I stopped in at Murphy’s (one of my favorite haunts) for lunch a few weeks ago, and having returned from a recent trip to Slovenia was pleased to see a Slovinian white wine on their “by the glass” list. It was $9.00 per glass, but you can also buy it in their retail shop for about $6.00 a bottle. Really, Tom, I always thought you gave value for the money and I am now rethinking it. If you get a bargain, pass some of it along. In the alternative, you could serve it with a complimentary side of KY.

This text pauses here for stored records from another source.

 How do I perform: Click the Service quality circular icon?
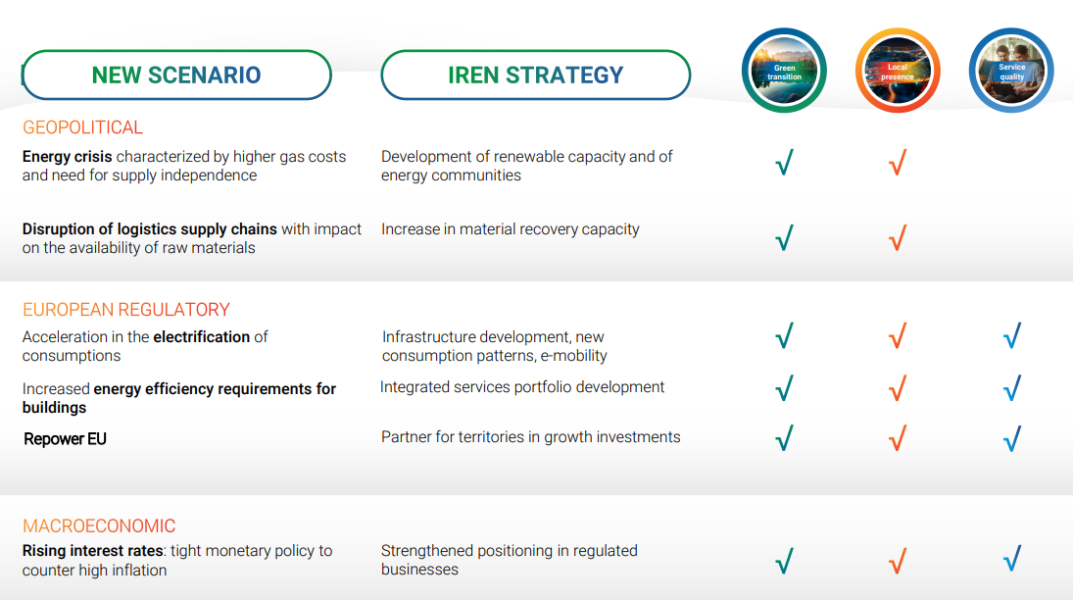click(1011, 71)
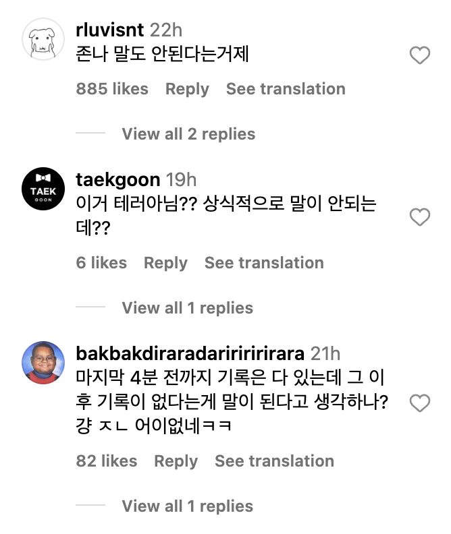Screen dimensions: 451x534
Task: View the 885 likes list
Action: click(x=112, y=89)
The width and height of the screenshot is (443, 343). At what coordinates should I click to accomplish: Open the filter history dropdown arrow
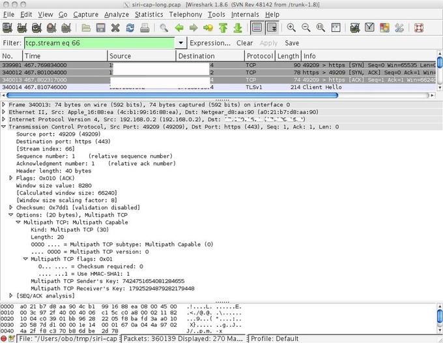180,43
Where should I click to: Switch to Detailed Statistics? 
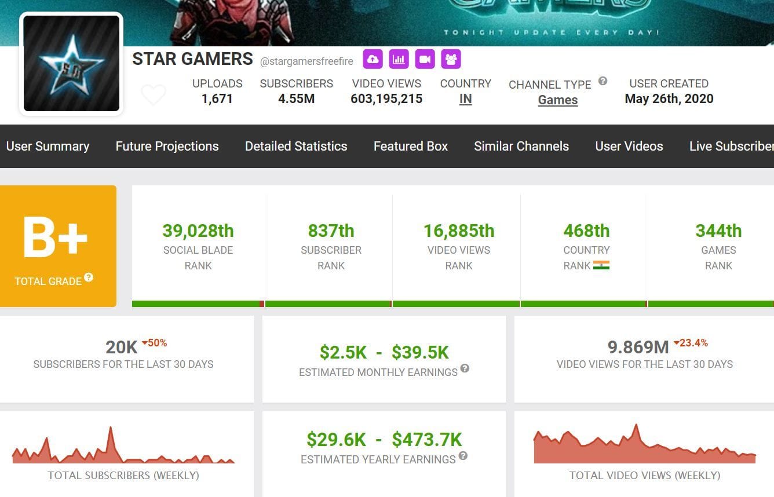[x=296, y=146]
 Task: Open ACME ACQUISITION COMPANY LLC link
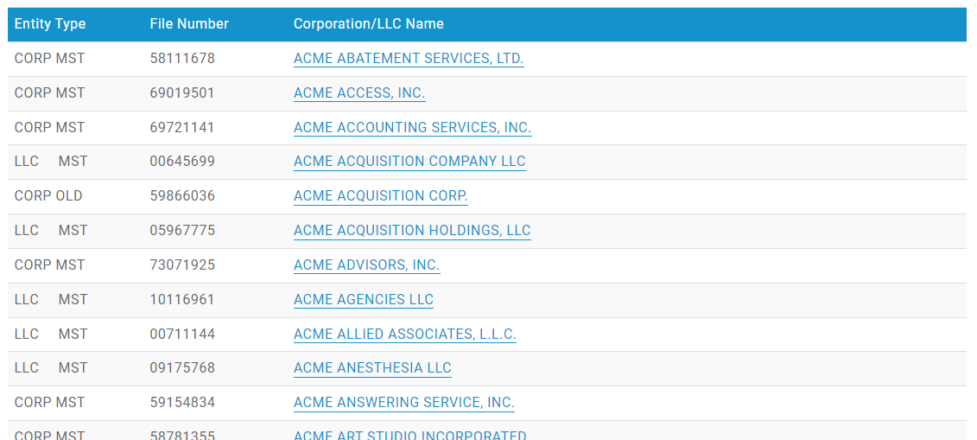pyautogui.click(x=409, y=162)
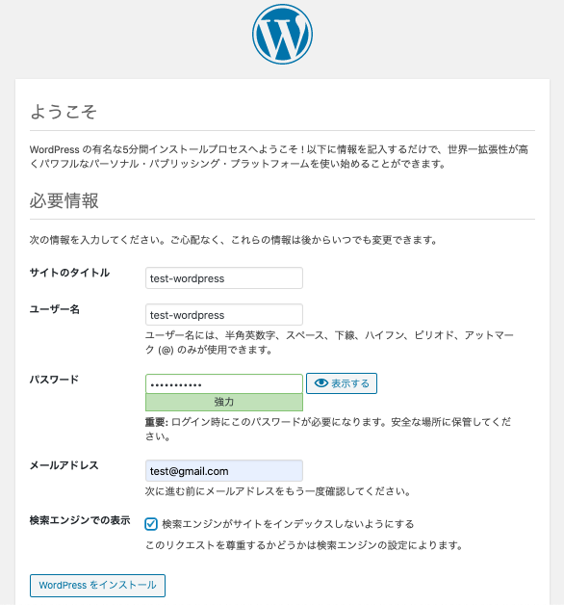Show password via the eye icon button
The height and width of the screenshot is (605, 564).
pyautogui.click(x=342, y=383)
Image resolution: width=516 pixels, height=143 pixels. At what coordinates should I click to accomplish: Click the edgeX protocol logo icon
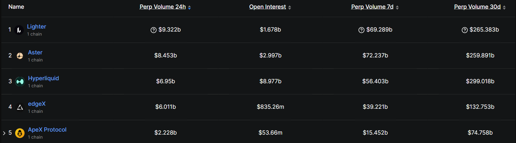pos(20,107)
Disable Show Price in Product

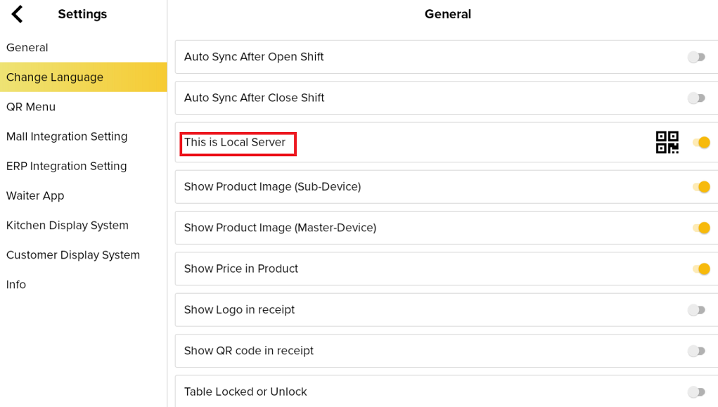click(701, 269)
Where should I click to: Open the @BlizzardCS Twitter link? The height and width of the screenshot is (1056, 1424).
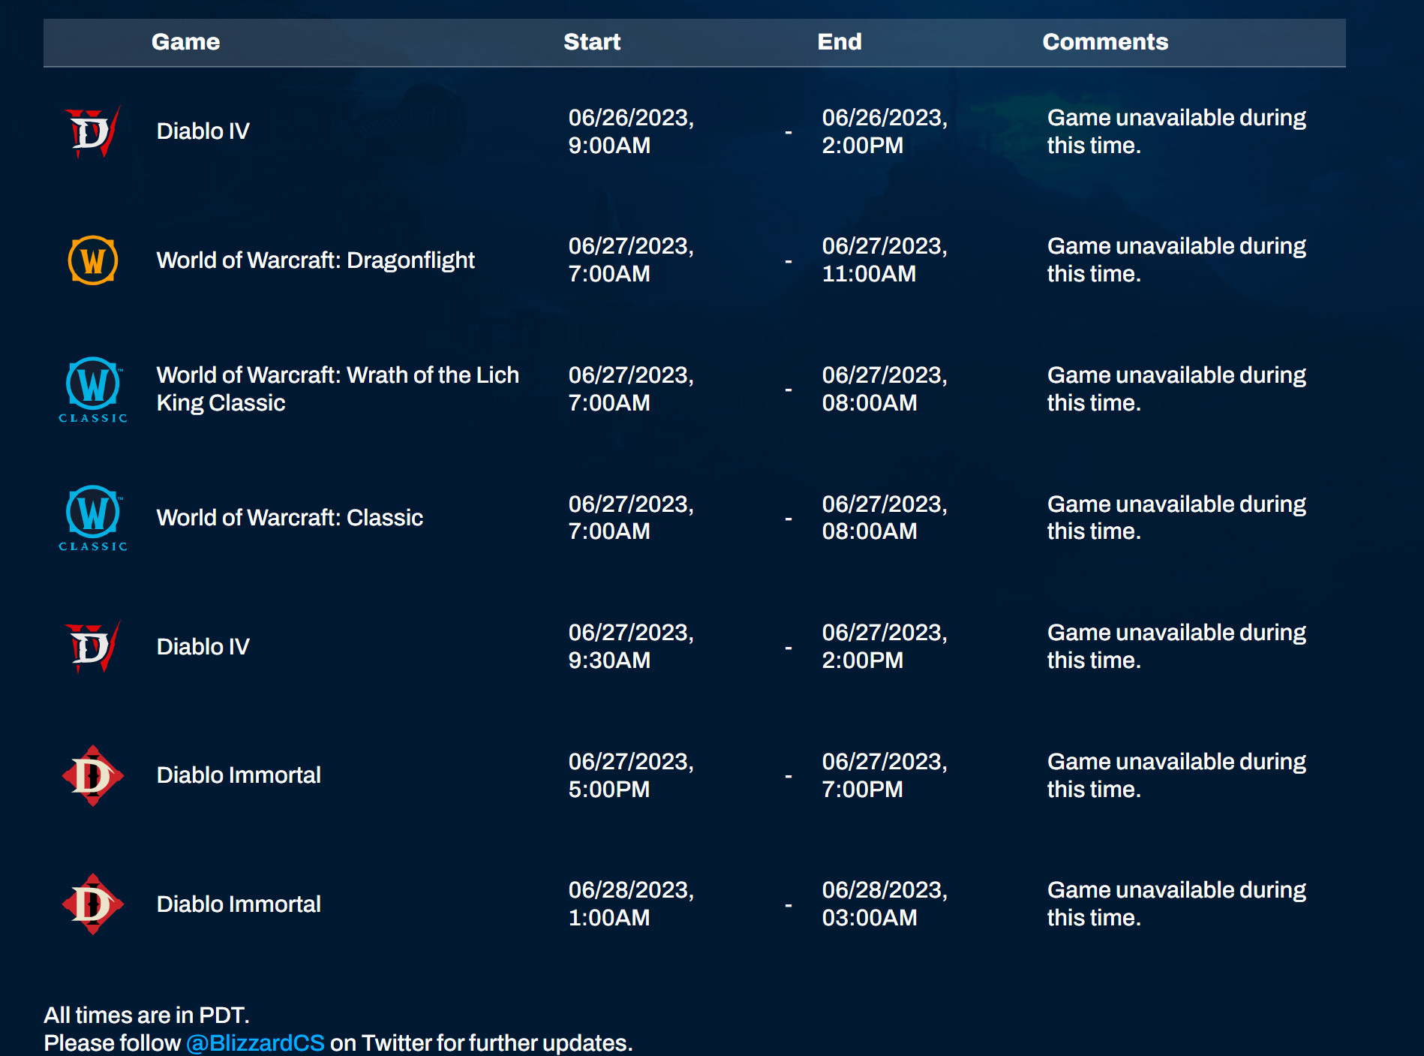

In a similar vein, I and two friends visited DBA Barbecue for lunch, with each of us ordering a different “plate”. The waiter inquired what sides we wanted with our plates and we told him. The food and the sides were good, as expected, but we suffered serious sticker shock when the bill arrived. The waiter then pointed to the fine print on the menu that stated the “plates” were a la carte and the sides were extra. I find it a bit disingenuous to phrase the question about what sides we wanted in such a way that it implies the sides are included in the “plate” price, and don’t like to feel compelled to take a contract lawyer to lunch with me to read the fine print. Another KY award to DBA.
A few weeks ago during one of our colder spells, another friend (with all of my complaining you may question how it is possible that I have so many friends) and I dined at one of our favorite luncheon haunts, Young Augustine’s, on Memorial drive. We arrived at 11:30 and were the first table occupied. The restaurant was frigid, as it had been on another early lunch occasion, telling your restaurant curmudgeon we were dining in a spot that thought more of saving money on fuel than customer comfort. While only one other table was seated, the restaurant went from pleasantly quiet to annoyingly noisy when music was turned on at a level just high enough to make conversation difficult. I asked the waitress to please turn it down, but she said it was as low as it would go. I then asked if anyone had specifically requested that the music be turned on. When she said no I then told her we were specifically requesting it be turned off. Her response was “ain’t gonna happen.” You don’t need to be prescient to know what else ain’t gonna happen – our return. While the food is good, it’s only a hamburger joint, and there are many others serving creative cuisine without the attitude. An e-mail to an employee of the restaurant went unanswered.
Enough whining, let’s give a little credit to two restaurants I frequent (and I hope to discover more that I can report on) for offering us wine to enjoy with our meal without the complimentary side of KY referenced above. The first is Floataway Café. From $16.00 to $76.00 per bottle there is something for every taste and pocketbook. The other restaurant is One Midtown Kitchen, part of the Concentrics Group, so possibly they could give a few pointers to Murphy’s, another member of the group.
To end on a positive note, Mrs. Grump and I visited Superica in the Krog Street Market last week. They don’t take reservations, but since we dine early there was no wait. A problem may arise in another thirty years when the millennials turn sixty and also start to dine early, but until then I am safe. During peak hours if you care to wait an hour or more that’s your choice, but it is not an option for me. In any event, what made the visit stand out was the obvious level of training given to the staff. On no less than three occasions a floor manager appeared at our table to inquire if everything was to our liking. There was at least one employee dedicated to the proposition that no table should run out of chips and salsa. Most impressive, however, was as I navigated to and from the restroom through the narrow space between the tables with only room for one pedestrian, as an employee came from the opposite direction he immediately sidestepped to yield the right of way, and did so with a smile. This is behavior I usually see only at restaurants with a much higher price point and shows an attitude that starts at the top and filters down. Just a note or two on the food, which I found a cut above the usual Mexican fare, although don’t expect any complicated mole sauces. We ran our way across the menu from top to bottom pricewise and felt everything we ordered represented a good value. The guacamole was fresh; you can actually get a margarita that has no simple syrup, just fresh lime juice, tequila and triple sec; the braised beef rib (at $32.00 the priciest item on the menu) was so large and served with so many sides that it was easily dinner for two. Unlike Young Augustine’s, and with an homage to MacArthur, I shall return.